**LESETEXT**

----

Mietspiegel für Gießen: Experte über den Nutzen und eine mögliche Mietpreisbremse

Jurist Daniel Halmer von dem „Legal Tech“-Unternehmen Conny äußert sich zu den Kriterien und dem Nutzen eines Mietspiegels in Gießen.
Gießen – Bis Ende 2023 soll es in Gießen einen qualifizierten Mietspiegel geben. Dies könnte die Mieterinnen und Mieter der Stadt aber enttäuschen. Daniel Halmer, der Gründer des „Legal Tech“-Unternehmens Conny, erklärt, wie der Mietspiegel Vermietern hilft und warum sich Mieter für eine Mietpreisbremse einsetzen sollten.

----

**AUSZUG AUS DATENSATZ**
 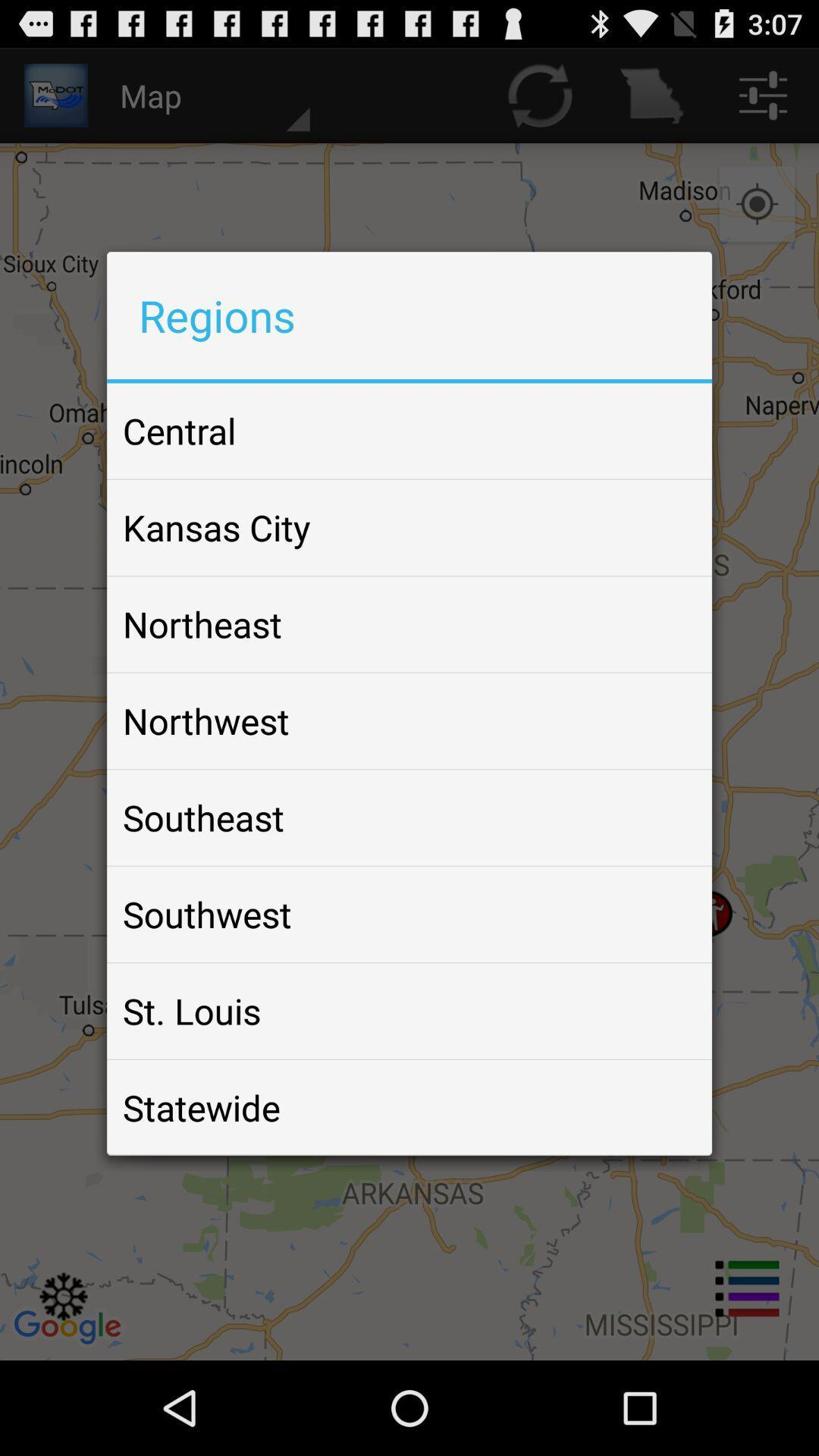 I want to click on the item next to the central, so click(x=663, y=430).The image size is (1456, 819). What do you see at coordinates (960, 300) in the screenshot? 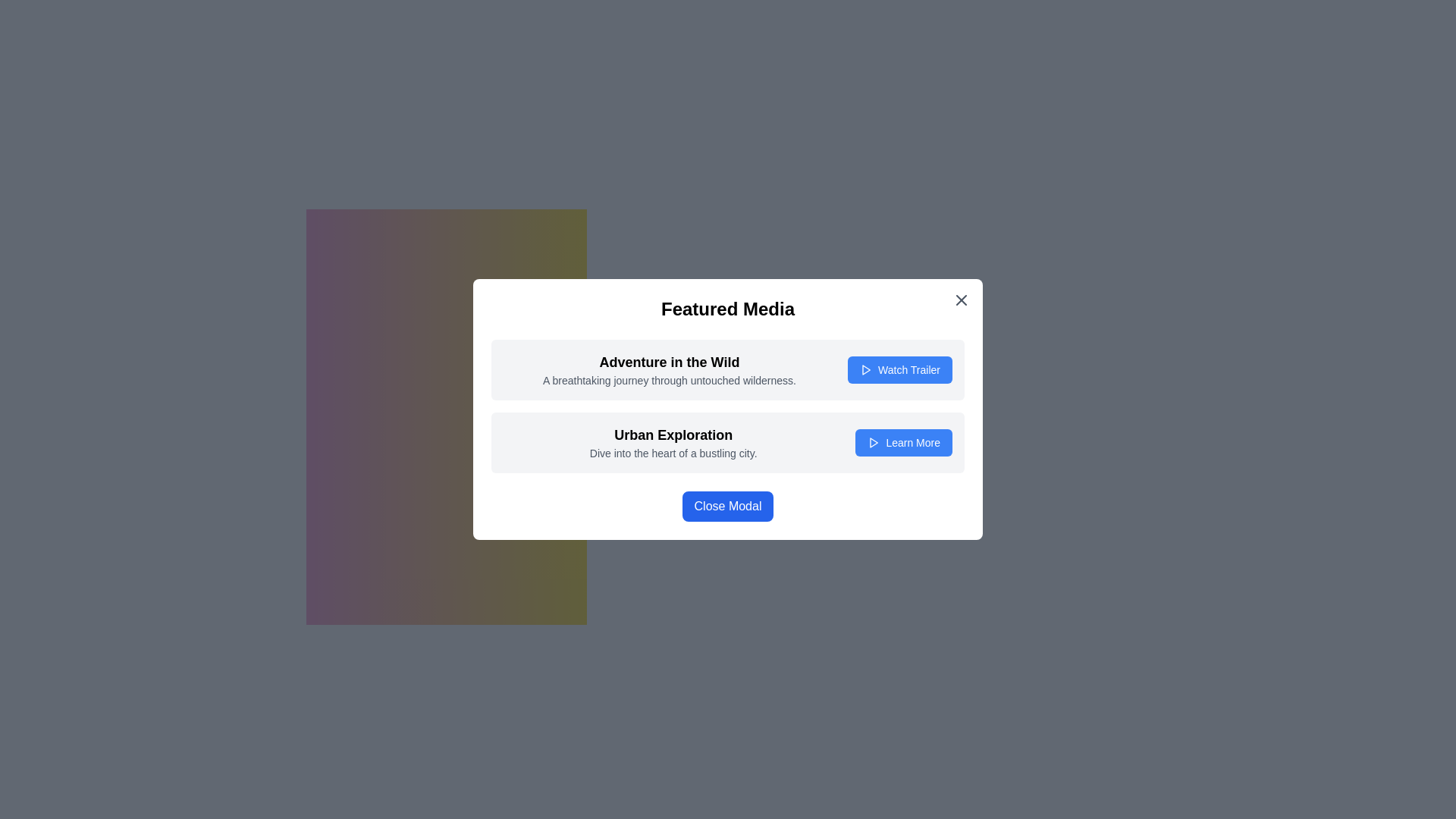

----

**DIE AUFGABEN**
1. Gib aus dem Text über den Gießener Mietspiegel das Stück von „Mietspiegel für Gießen: Experte“ bis „Mietspiegels in Gießen.“ wortgetreu wieder.
2. Beantworte mithilfe des Texts über den Gießener Mietspiegel diese Fragen:
(a) Welchen Beruf hat Daniel Halmer?
(b) Bis wann soll es in Gießen einen qualifizierten Mietspiegel geben?
(c) Wofür sollten sich Mieter laut Halmer einsetzen?

**DIE LÖSUNGEN**
1.
Mietspiegel für Gießen: Experte über den Nutzen und eine mögliche Mietpreisbremse

Jurist Daniel Halmer von dem „Legal Tech“-Unternehmen Conny äußert sich zu den Kriterien und dem Nutzen eines Mietspiegels in Gießen.

2.
(a) Er ist Jurist.
(b) Bis Ende 2023.
(c) Für eine Mietpreisbremse.